#### ANGEZEIGTER TEXT
Man muß der Regierung Macron/Philippe zugute halten, daß sie es wagt. Andererseits hat sie auch keine andere Wahl. Zunächst aus demographischen Gründen: Vor vierzig Jahren gab es in Frankreich trotz eines niedrigeren Rentenalters gerade mal fünf Millionen Rentner, heute sind es fünfzehn Millionen, und die Bevölkerungszahl ist kaum gestiegen, dafür allerdings die Lebenszeit. Dann aus Kostengründen: Das französische Rentensystem gehört zu den großzügigsten der Welt und ohne Reform wird es das Sozialsystem lähmen oder gar ersticken. Schließlich die politischen Gründe: Macron trat als Reformer an und versprach, noch während seines Mandats, also bis 2022, das Rentensystem grundlegend zu reformieren. Das heißt, auch die 42 Sonderregelungen ins Lot des Allgemeinwohls zu bringen. Lokführer können mit 55, manche Lehrer noch früher in Rente gehen. Ein allgemeines Punktesystem soll es nun richten, und an den Stellschrauben Renteneinstiegsalter, Sonderregelungen und Zahl der Beitragspflichtjahre wird nun heftig hantiert.

#### DATENTEIL
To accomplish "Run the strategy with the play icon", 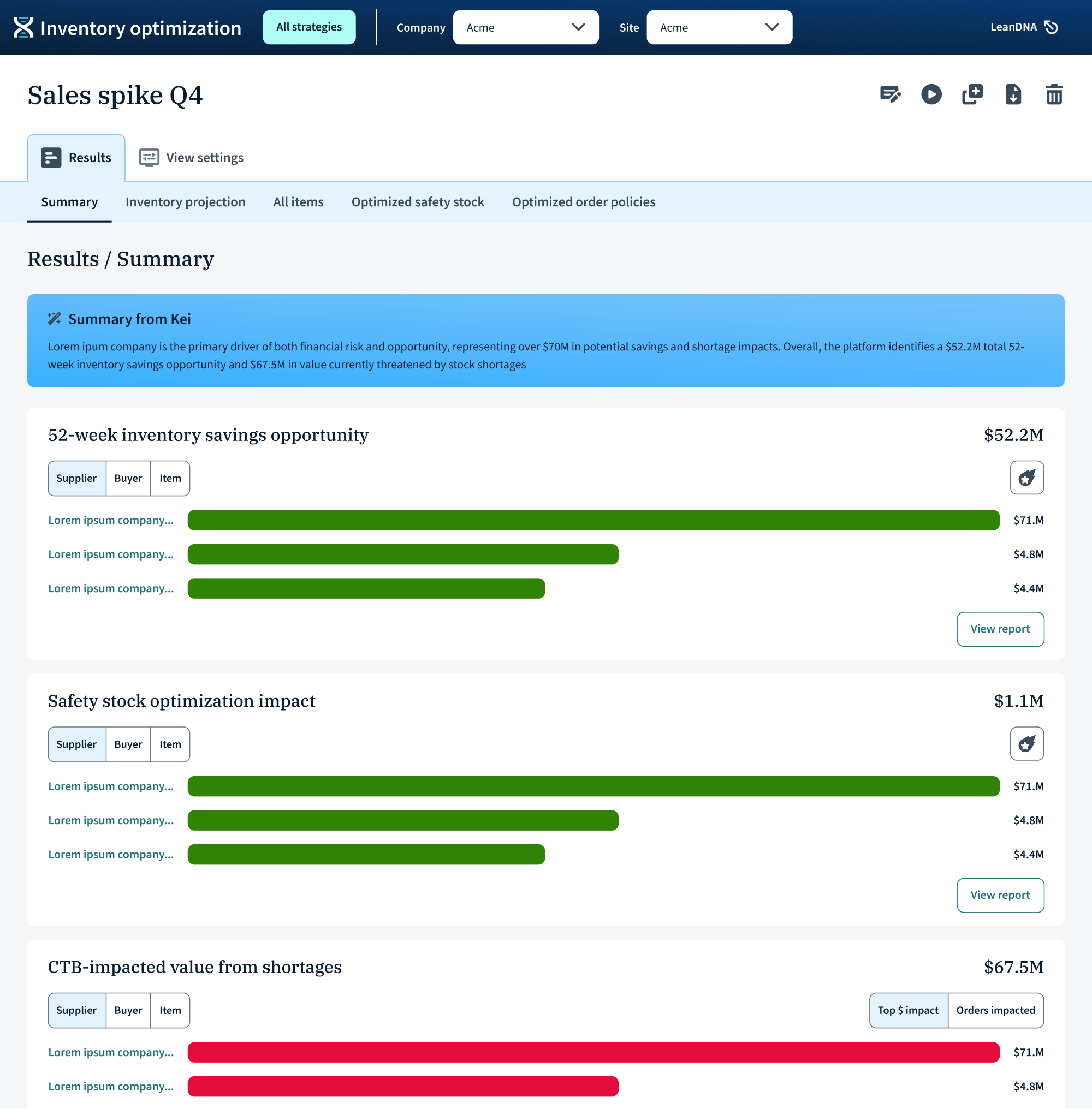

#### AUFGABE
Schreib den Text oben über die französische Rentenreform vollständig und Wort für Wort ab.

#### ENDGÜLTIGE ANTWORT
Man muß der Regierung Macron/Philippe zugute halten, daß sie es wagt. Andererseits hat sie auch keine andere Wahl. Zunächst aus demographischen Gründen: Vor vierzig Jahren gab es in Frankreich trotz eines niedrigeren Rentenalters gerade mal fünf Millionen Rentner, heute sind es fünfzehn Millionen, und die Bevölkerungszahl ist kaum gestiegen, dafür allerdings die Lebenszeit. Dann aus Kostengründen: Das französische Rentensystem gehört zu den großzügigsten der Welt und ohne Reform wird es das Sozialsystem lähmen oder gar ersticken. Schließlich die politischen Gründe: Macron trat als Reformer an und versprach, noch während seines Mandats, also bis 2022, das Rentensystem grundlegend zu reformieren. Das heißt, auch die 42 Sonderregelungen ins Lot des Allgemeinwohls zu bringen. Lokführer können mit 55, manche Lehrer noch früher in Rente gehen. Ein allgemeines Punktesystem soll es nun richten, und an den Stellschrauben Renteneinstiegsalter, Sonderregelungen und Zahl der Beitragspflichtjahre wird nun heftig hantiert.